ALOC (short for Allocation) is a highly efficient yet simple classification method from the PATN package (http://www.patn.com.au) designed to classify large volumes of data. Think of ALOC as combining multiple layers of environmental data (e.g. mean annual temperature, slope, and precipitation) into one new layer that captures the essence of all chosen layers.
You select environmental layers and the number of groups required and ALOC produces a map of the resulting groups for the defined area. These groups are called “environmental domains” after work done by Henry Nix (reference below).
Such classifications are done for many reasons. Examples include:
From the menu option, select ‘Tools’, and then ‘Classify’.

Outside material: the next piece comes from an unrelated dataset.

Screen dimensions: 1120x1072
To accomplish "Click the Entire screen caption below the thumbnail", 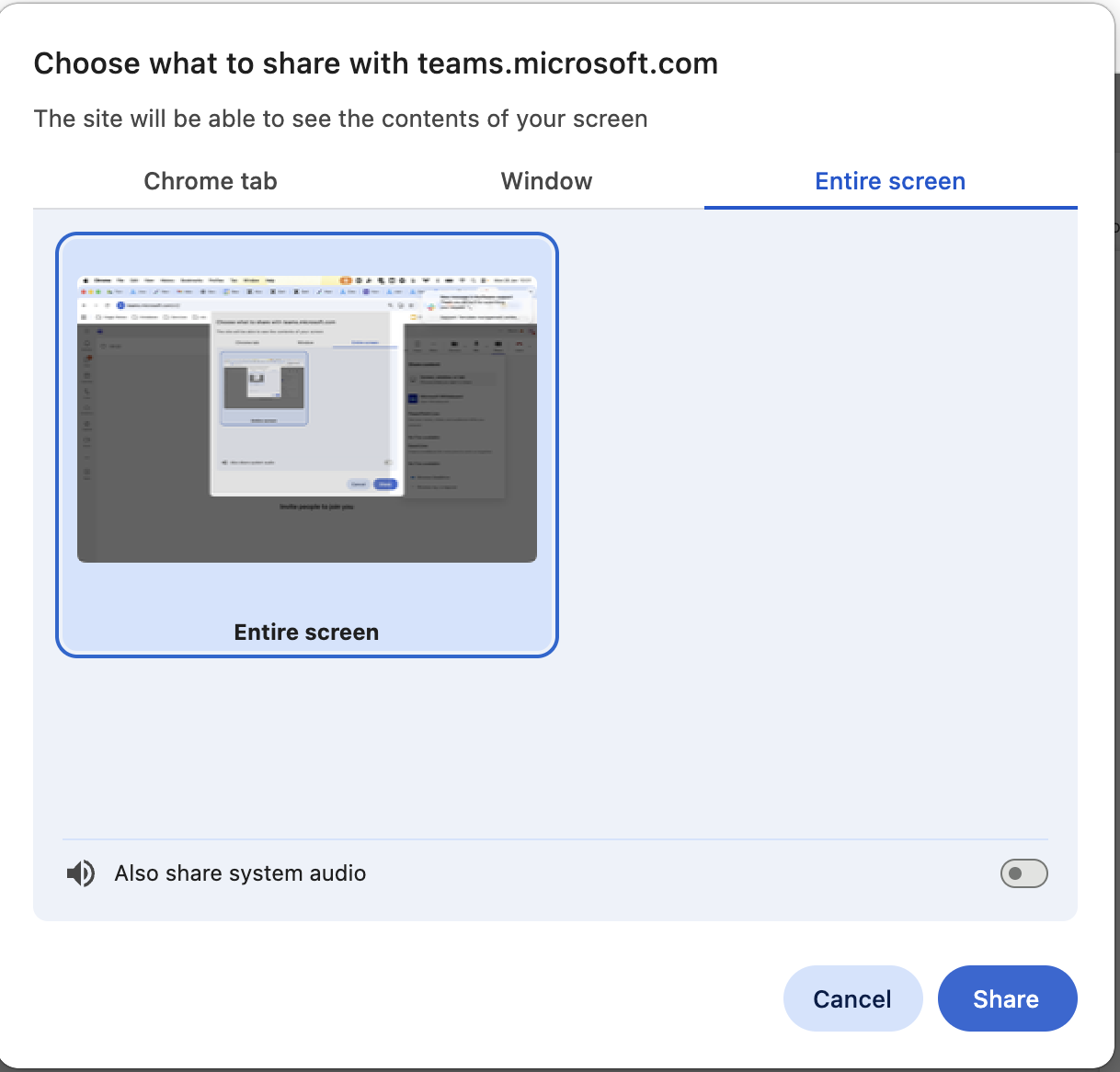I will (306, 632).
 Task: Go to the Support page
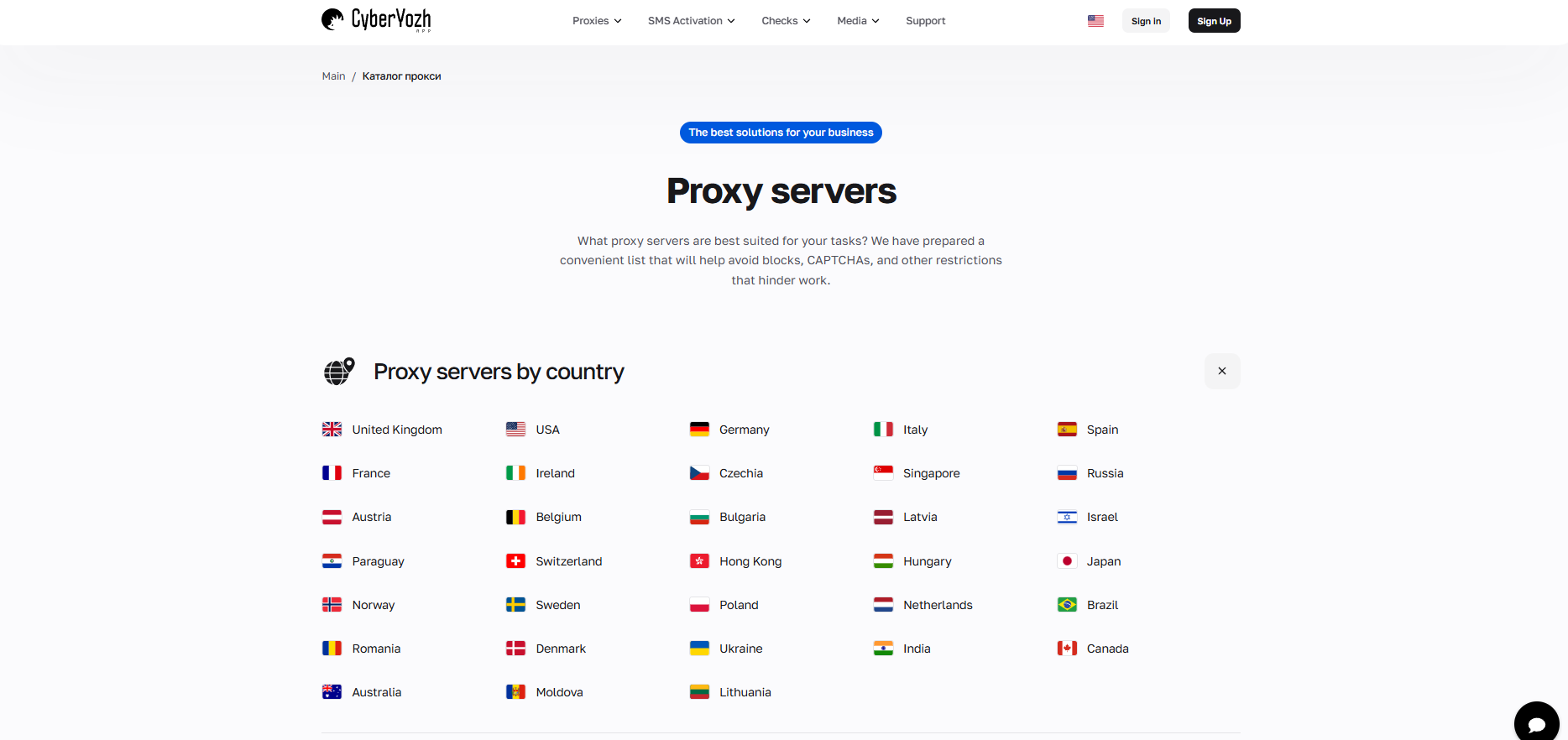pos(925,21)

Note the ‘Define new area’ will involve an extra step (please refer to Add Area for additional information).
Select two or more environmental layers to be used for the classification. The layers must be environmental (not contextual) and therefore they contain continuous values such as temperature, precipitation or slope. Any number of layers can be selected to be classified. It is however wiser to use fewer layers that you know provide a significant, yet independent signals, but this will depend on the intent of the classification.
The Spatial Portal has over 200 environmental layers covering an extremely wide range of environmental scenarios, that experts believe could have some control on the distribution of organisms. Many of these layers are highly correlated. If highly correlated layers are used, the classification will be weighted accordingly, regardless of how ‘intelligent’ ALOC is.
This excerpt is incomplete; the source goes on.